Despite the challenges posed by COVID-19, 2020 saw an eruption of IPOs by special purpose acquisition companies (SPACs), used to raise nearly $79 billion from investors. The Wall Street Journal reports that the trend is continuing in 2021, already averaging five new SPACs each business day. A surge in related litigation has already begun, and it can be expected to grow and become a feature of SPAC deals throughout 2021.
SPACs are publicly traded companies created as vehicles to take promising private companies public. A SPAC offers securities for cash, and places the offering proceeds into a trust or escrow account to be used to acquire one or more operating companies. After the IPO, the SPAC generally has a limited amount of time to identify acquisition targets. SPACs sometimes are called “blank check companies” because their investors give management discretion to identify and acquire private companies after the IPO. Investors in SPACs may redeem their shares for the purchase price once the target company is identified. Without such an election, the investors become owners of the newly merged company. Typically, the management team puts up 20 percent of the equity at the outset, and the remaining 80 percent is sold to the public via the IPO. They may have other financial incentives that differ from those for public shareholders, such as compensation arrangements or relationships with affiliated entities.

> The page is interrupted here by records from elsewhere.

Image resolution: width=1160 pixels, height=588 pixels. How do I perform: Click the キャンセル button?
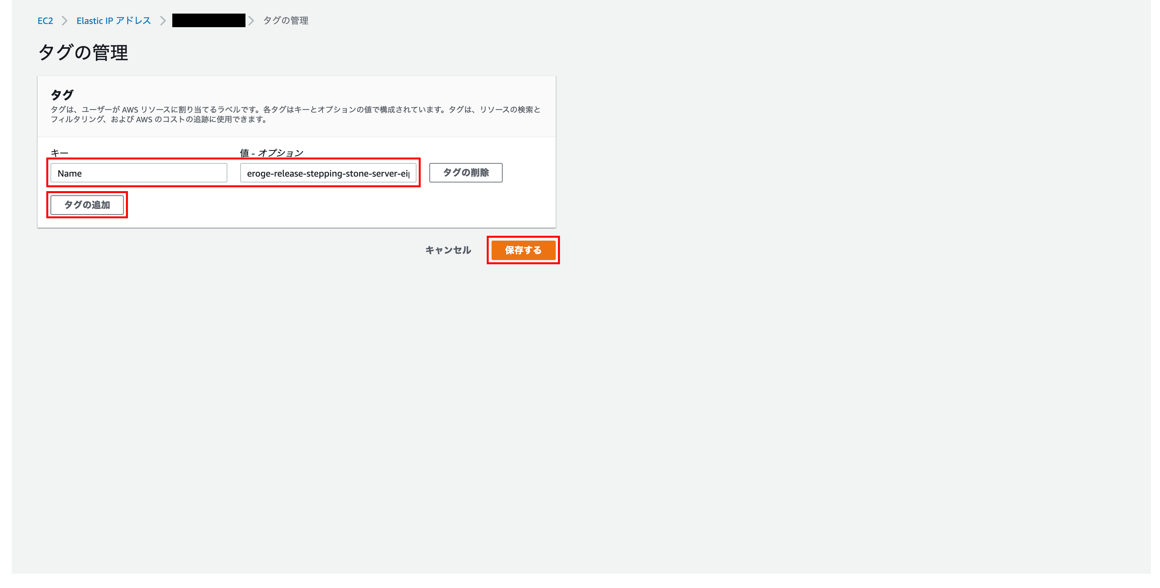point(448,250)
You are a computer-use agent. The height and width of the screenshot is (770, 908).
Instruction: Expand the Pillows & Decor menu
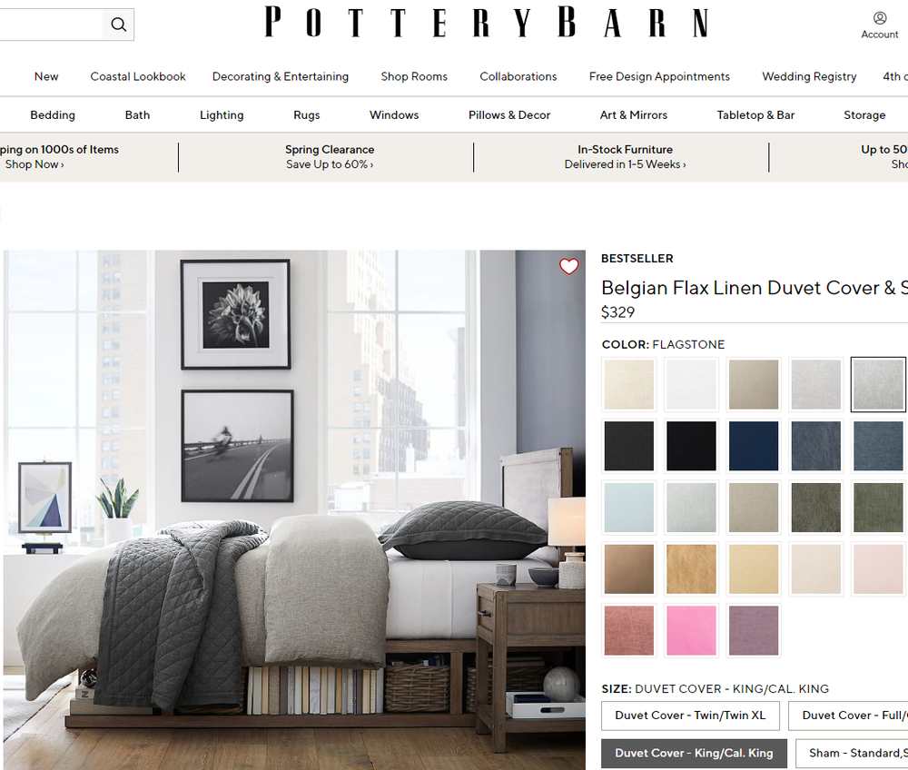coord(509,115)
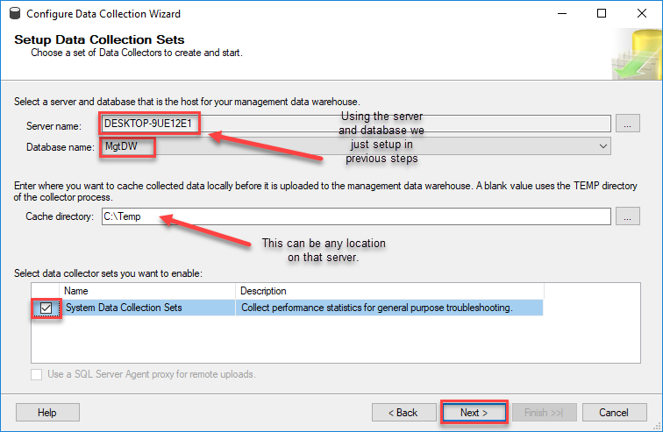Go to the Next step
This screenshot has height=432, width=663.
(474, 413)
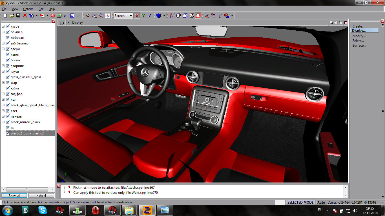385x216 pixels.
Task: Uncheck plastic2_body_plastic2 checkbox
Action: [x=8, y=133]

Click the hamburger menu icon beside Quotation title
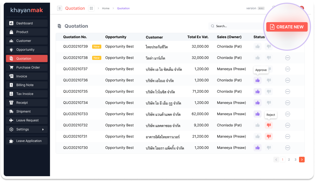(60, 8)
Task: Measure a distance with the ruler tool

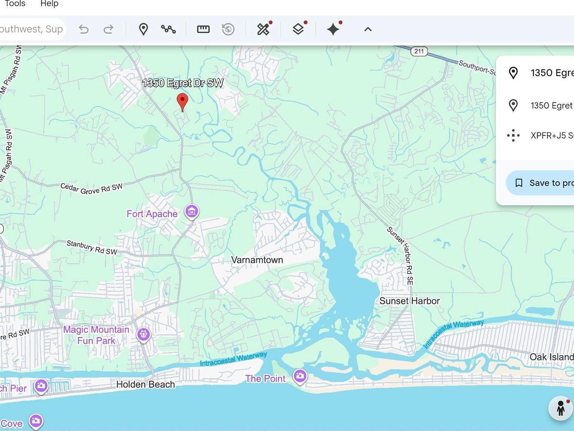Action: [203, 29]
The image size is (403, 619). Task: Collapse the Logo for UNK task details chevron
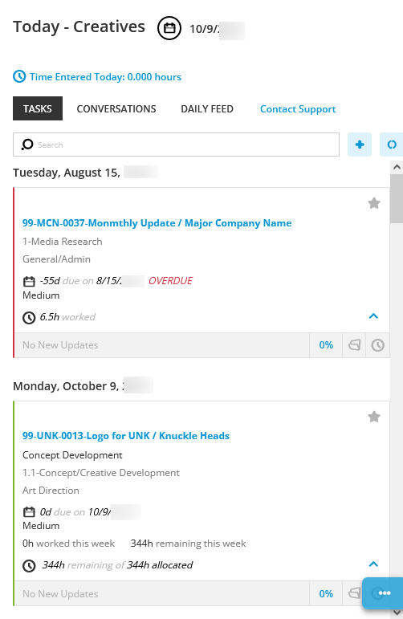tap(373, 564)
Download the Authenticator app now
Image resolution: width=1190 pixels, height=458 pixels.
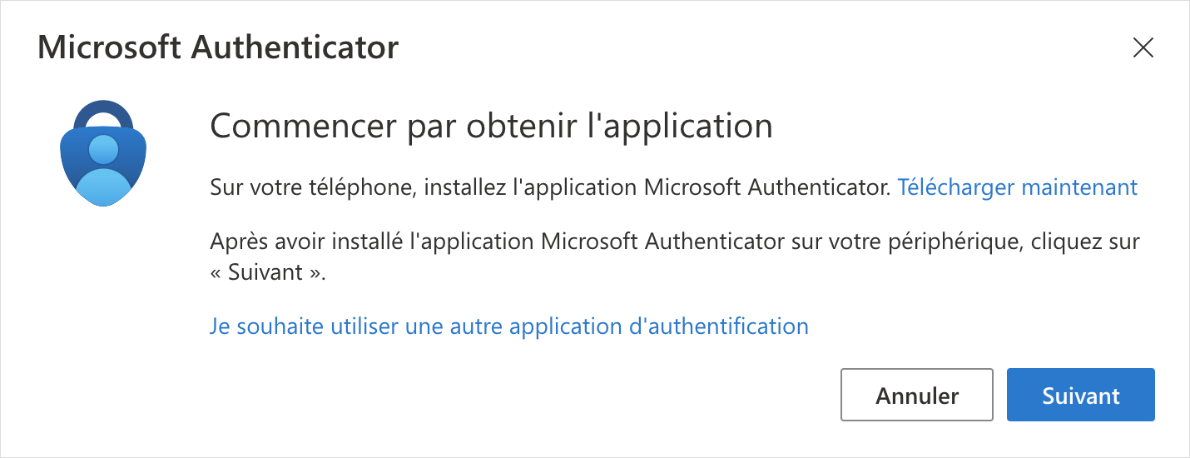tap(1017, 187)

On Dec. 22, 2020, the U.S. Securities and Exchange Commission (SEC) Division of Corporation Finance (Corp Fin) issued guidance highlighting the potential for conflicts of interest between a SPAC’s management team, directors and officers on the one hand, and the public shareholders on the other. Corp Fin warned SPACs to consider carefully their disclosure obligations in this regard. The guidance also emphasized the importance of fulsome disclosures about the business combination between the SPACs and their target companies. Just two weeks before that, the SEC’s Office of Investor Education and Advocacy issued an investor alert about SPACs.
Right now, there is a growing trend of SPAC shareholder lawsuits filed soon after announcements of mergers between SPACs and their target companies. Those business combinations are often called “de-SPAC transactions.” The lawsuits typically seek both money damages and injunctive relief to prevent the culmination of the transaction. In addition to individual shareholder suits, class actions are being filed.
The allegations generally center around the same issues identified in Corp Fin’s guidance. Plaintiffs usually allege a failure to adequately disclose to shareholders the potential conflicts of interest between management and public shareholders, as well as a failure to adequately disclose material information about the de-SPAC transaction — thus depriving public shareholders of the opportunity make an informed decision about whether to redeem their shares. After the merger is consummated, plaintiffs may amend their complaints to allege that they would have redeemed their shares for the purchase price if they had known the allegedly withheld information.
Some suits also allege violations of the Securities and Exchange Act of 1934. Such allegations claim the SPAC or its officers made false or misleading statements in the prospectus the SPAC must file with the SEC prior to the de-SPAC transaction. One of the beneficial features of using a SPAC to acquire and take a private company public is that the SPAC can take advantage of the “safe harbor” provisions of the Private Securities Litigation Reform Act for forward-looking statements. See 15 U.S.C. § 78u-5. The safe harbor excludes IPOs, but a prospectus issued in connection with a de-SPAC transaction is covered if the statements are identified as forward-looking and if suitable, “meaningful cautionary statements” accompany the information.
Plaintiffs can and do still allege, however, that a prospectus lacked the disclaimers and “meaningful cautionary statements” required to fall within the safe harbor provision or that the allegedly false statements involved then-existing facts, thus removing them from the safe harbor. Plaintiffs also allege a moral hazard of the typical SPAC arrangement: The management team has a limited time from the IPO to complete the business combination, or the SPAC terminates. The management group stands to make a substantial profit if a deal is completed but will lose out if the SPAC terminates without a merger. This can be said to create an incentive to just get some deal done — irrespective of whether it is good for the shareholders.
While it may be an uphill battle to persuade a court to enter a temporary or preliminary injunction to stop a de-SPAC transaction, the mere threat of it can add uncertainty and affect the market price of the SPAC’s publicly traded shares. If the court denies injunctive relief and the deal closes, the new business combination will incur the costs and distraction of defending such lawsuits.
As a matter of defense strategy, parties to a SPAC transaction should always point out the obvious: If a shareholder does not like the proposed de-SPAC transaction, there is an immediate and obvious remedy — simply redeem the shares and walk away. This makes any claim for damages difficult, and the avenues available to the shareholder are limited to asking for either (1) the lost opportunity to earn growth on the value of the shares in some other investment during the period the SPAC shares were owned, or (2) the lost value the shareholder would have realized had the de-SPAC transaction been handled differently. The former is of limited value in most cases, and the latter is rather speculative.
As SPAC IPOs and the ensuing de-SPAC transactions increase in frequency, expect a corresponding increase in related securities litigation. Parties are advised to retain litigation counsel experienced in defending against shareholder suits and class actions.